Dr. Chatterjee: I am somewhat familiar with 23andMe’s Type-2 diabetes report The underlying methodology used is sound and the data as well as other data shows that a PRS for type-2 diabetes can provide meaningful risk-stratification for individuals especially given that it’s a relatively common outcome. In the future, more effort is needed to improve performance of PRS using additional GWAS studies, specifically for non-European populations.

What are some strategies for including more data from non-Europeans to make  polygenic risk models more broadly applicable?

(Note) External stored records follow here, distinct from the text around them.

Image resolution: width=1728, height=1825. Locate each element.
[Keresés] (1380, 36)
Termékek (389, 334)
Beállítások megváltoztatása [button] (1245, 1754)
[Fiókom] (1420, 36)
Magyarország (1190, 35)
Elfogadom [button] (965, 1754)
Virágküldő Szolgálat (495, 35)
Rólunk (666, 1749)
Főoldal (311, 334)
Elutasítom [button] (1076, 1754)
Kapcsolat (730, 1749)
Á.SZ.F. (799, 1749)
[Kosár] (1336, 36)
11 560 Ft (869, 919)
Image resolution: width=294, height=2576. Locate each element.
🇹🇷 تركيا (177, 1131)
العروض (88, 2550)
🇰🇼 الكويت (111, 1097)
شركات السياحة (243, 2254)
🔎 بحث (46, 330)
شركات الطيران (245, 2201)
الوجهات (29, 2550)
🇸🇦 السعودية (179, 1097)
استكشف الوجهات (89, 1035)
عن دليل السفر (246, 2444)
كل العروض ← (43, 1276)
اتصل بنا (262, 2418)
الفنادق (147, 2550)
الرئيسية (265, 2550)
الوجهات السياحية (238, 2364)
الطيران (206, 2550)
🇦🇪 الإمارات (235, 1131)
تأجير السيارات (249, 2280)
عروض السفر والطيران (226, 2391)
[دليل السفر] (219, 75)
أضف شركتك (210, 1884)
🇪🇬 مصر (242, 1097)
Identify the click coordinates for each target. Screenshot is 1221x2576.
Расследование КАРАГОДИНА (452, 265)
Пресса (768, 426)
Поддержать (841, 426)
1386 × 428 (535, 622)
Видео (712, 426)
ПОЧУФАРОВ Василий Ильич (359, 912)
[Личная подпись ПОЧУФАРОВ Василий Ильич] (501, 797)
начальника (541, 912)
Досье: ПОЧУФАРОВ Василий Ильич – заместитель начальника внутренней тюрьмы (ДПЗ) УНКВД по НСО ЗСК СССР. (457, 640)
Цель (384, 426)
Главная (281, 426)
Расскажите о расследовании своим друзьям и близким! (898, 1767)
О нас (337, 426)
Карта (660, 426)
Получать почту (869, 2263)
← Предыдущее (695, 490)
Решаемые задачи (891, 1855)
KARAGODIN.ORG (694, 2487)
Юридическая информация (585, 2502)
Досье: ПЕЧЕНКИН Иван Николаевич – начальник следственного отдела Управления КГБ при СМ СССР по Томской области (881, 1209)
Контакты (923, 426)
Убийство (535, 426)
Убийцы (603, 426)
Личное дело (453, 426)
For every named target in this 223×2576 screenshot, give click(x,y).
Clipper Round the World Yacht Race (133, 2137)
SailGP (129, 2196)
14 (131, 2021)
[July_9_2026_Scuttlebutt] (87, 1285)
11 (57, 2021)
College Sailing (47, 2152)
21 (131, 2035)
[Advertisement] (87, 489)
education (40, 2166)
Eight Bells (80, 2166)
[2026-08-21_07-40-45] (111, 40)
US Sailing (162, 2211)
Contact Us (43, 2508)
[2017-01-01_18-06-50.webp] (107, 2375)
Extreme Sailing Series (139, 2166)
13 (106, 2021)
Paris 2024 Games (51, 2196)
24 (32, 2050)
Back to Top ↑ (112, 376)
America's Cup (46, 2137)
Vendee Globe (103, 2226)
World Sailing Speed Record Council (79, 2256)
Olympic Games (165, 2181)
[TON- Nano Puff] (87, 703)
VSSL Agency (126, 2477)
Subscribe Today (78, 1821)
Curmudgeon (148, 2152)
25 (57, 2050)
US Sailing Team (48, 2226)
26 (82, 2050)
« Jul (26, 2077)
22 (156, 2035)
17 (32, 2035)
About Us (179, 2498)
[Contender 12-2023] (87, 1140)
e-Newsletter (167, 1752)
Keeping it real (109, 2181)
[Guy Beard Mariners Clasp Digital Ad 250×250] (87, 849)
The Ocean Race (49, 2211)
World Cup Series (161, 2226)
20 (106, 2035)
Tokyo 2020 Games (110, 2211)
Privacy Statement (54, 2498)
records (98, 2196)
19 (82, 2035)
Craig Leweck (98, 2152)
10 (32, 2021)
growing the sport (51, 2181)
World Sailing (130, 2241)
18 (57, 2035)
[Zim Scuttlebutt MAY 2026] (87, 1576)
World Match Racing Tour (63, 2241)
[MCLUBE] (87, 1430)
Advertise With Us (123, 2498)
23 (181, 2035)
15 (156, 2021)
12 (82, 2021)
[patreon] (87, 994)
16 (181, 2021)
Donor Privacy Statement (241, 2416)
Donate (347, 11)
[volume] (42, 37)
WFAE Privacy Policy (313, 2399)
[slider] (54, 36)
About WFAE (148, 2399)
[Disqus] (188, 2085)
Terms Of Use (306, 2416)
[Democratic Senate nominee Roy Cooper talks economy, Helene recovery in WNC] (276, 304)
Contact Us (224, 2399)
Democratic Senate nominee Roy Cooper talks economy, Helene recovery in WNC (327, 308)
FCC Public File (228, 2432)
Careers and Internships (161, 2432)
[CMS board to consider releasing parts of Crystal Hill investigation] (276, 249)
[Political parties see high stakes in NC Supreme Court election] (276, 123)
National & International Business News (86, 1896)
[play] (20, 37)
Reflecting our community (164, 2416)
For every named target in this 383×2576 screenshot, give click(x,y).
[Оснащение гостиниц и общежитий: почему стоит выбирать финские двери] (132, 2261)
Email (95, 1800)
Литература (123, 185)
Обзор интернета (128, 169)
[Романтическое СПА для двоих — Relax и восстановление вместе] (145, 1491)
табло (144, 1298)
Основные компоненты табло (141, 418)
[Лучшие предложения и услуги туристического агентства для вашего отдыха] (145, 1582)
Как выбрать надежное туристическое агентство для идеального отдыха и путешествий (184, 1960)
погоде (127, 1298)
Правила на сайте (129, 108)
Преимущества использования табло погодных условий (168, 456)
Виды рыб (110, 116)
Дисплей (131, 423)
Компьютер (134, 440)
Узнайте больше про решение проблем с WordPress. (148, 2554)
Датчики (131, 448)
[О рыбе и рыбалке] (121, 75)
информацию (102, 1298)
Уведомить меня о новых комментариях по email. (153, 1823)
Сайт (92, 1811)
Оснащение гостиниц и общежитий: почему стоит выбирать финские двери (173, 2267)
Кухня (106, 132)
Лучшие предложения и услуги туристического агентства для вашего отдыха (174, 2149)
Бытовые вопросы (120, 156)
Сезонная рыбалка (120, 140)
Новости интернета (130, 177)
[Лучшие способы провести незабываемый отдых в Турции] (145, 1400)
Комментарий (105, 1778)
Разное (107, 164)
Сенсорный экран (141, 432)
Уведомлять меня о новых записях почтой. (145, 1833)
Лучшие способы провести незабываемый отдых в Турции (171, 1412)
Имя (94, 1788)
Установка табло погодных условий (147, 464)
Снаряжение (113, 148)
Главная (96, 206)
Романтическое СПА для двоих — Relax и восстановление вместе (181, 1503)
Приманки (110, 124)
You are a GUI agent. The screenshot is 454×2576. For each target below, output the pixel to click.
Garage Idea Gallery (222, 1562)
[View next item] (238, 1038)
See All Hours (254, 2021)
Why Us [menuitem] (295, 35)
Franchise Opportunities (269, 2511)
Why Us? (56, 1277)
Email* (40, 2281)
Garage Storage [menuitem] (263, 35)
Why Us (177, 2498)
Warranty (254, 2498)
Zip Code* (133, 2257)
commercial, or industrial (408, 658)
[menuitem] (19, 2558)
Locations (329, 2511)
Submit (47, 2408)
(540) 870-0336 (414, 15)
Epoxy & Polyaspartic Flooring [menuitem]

Dr. Chatterjee: Well of course we need more GWAS for non-European populations. Nevertheless, in most cases complex diseases have  a lot of shared genetic background across different ethnic populations. So we should do everything possible to exploit available data across multiple-ethnic groups to develop polygenic risk scores which are optimized for different ethnic populations. More research is needed  in developing methodologies in this area.

Dr. Nilanjan Chatterjee, Ph.D., is a Bloomberg Distinguished Professor of Biostatistics and Medicine at Johns Hopkins University. Dr. Chatterjee’s opinions expressed here are his own, and not Johns Hopkins University’s. In addition, he has not been compensated by 23andMe for his participation in this interview and he has no other financial interest in 23andMe.